§ WORK REQUIRED
Among the records below, find the line that has "You are a GUI"; from there, give the lines again exactly, and stop after the line that has "Image resolution: width=917".

§ GIVEN INFORMATION
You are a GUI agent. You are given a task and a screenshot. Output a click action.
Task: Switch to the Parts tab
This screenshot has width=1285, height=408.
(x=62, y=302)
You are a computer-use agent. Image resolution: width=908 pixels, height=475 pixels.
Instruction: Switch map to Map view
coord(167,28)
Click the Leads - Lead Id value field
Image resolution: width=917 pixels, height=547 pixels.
---
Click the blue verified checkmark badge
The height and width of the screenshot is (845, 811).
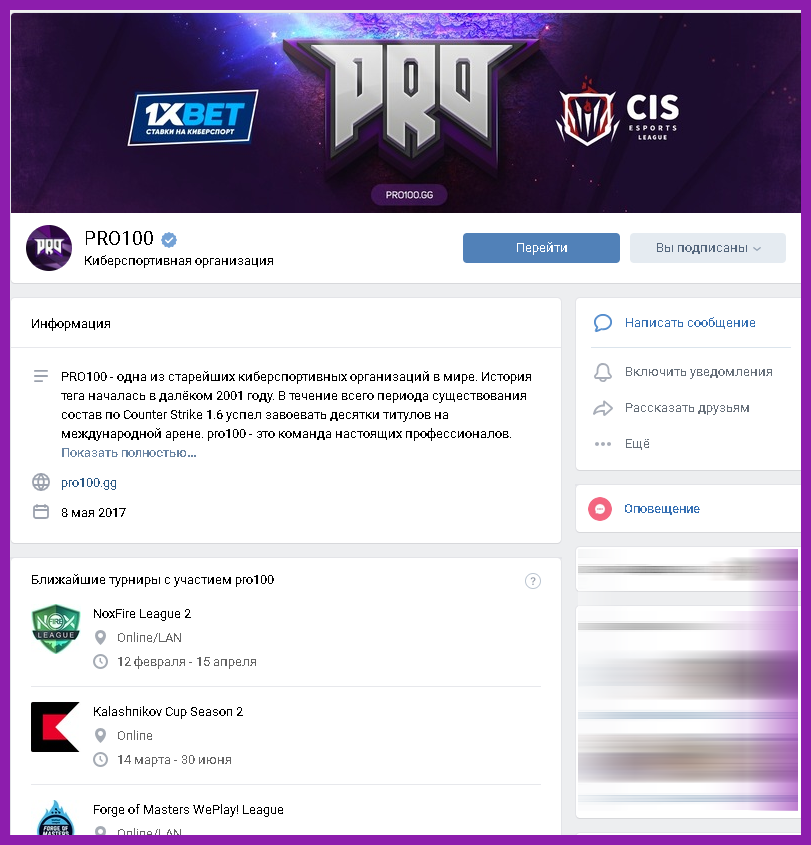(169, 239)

§ SOLVED PROBLEM
You are a GUI agent. You are given a task and a screenshot. Output a click action.
Task: Switch to the Parts tab
This screenshot has width=1285, height=408.
(x=62, y=302)
You are a computer-use agent. Image resolution: width=908 pixels, height=475 pixels.
Instruction: Switch map to Map view
coord(167,28)
Click the Leads - Lead Id value field
Image resolution: width=917 pixels, height=547 pixels.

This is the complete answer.